(Stored entries)
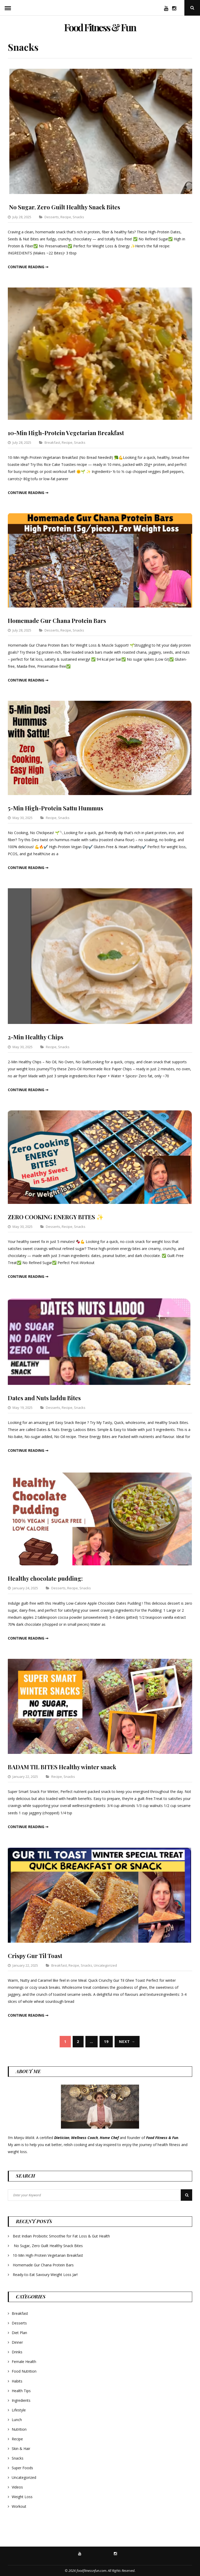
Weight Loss (22, 2496)
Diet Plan (19, 2332)
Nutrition (19, 2429)
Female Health (24, 2361)
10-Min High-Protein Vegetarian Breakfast (72, 432)
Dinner (17, 2342)
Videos (17, 2487)
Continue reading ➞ (28, 266)
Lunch (17, 2419)
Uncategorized (105, 1965)
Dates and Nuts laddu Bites (47, 1397)
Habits (17, 2381)
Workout (19, 2506)
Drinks (17, 2351)
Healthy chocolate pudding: (49, 1578)
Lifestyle (19, 2410)
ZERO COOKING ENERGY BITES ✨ (60, 1216)
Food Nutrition (24, 2371)
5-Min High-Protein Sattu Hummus (60, 808)
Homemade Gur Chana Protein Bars (61, 620)
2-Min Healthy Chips (39, 1037)
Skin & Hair (21, 2448)
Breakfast (52, 442)
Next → (127, 2041)
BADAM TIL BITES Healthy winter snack (67, 1766)
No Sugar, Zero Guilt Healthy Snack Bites (70, 207)
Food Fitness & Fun (100, 25)
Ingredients (21, 2400)
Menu (8, 8)
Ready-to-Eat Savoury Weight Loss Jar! (45, 2274)
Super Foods (22, 2467)
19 (106, 2041)
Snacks (78, 217)
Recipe (65, 217)
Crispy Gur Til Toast (37, 1955)
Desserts (52, 217)
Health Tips (21, 2390)
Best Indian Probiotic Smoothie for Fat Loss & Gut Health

● Aim of the task
Leave the pictures aside and output each entry exactly as it stands.

● Response to the exercise
Weight Loss (22, 2496)
Diet Plan (19, 2332)
Nutrition (19, 2429)
Female Health (24, 2361)
10-Min High-Protein Vegetarian Breakfast (72, 432)
Dinner (17, 2342)
Videos (17, 2487)
Continue reading ➞ (28, 266)
Lunch (17, 2419)
Uncategorized (105, 1965)
Dates and Nuts laddu Bites (47, 1397)
Habits (17, 2381)
Workout (19, 2506)
Drinks (17, 2351)
Healthy chocolate pudding: (49, 1578)
Lifestyle (19, 2410)
ZERO COOKING ENERGY BITES ✨ (60, 1216)
Food Nutrition (24, 2371)
5-Min High-Protein Sattu Hummus (60, 808)
Homemade Gur Chana Protein Bars (61, 620)
2-Min Healthy Chips (39, 1037)
Skin & Hair (21, 2448)
Breakfast (52, 442)
Next → (127, 2041)
BADAM TIL BITES Healthy winter snack (67, 1766)
No Sugar, Zero Guilt Healthy Snack Bites (70, 207)
Food Fitness & Fun (100, 25)
Ingredients (21, 2400)
Menu (8, 8)
Ready-to-Eat Savoury Weight Loss Jar! (45, 2274)
Super Foods (22, 2467)
19 (106, 2041)
Snacks (78, 217)
Recipe (65, 217)
Crispy Gur Til Toast (37, 1955)
Desserts (52, 217)
Health Tips (21, 2390)
Best Indian Probiotic Smoothie for Fat Loss & Gut Health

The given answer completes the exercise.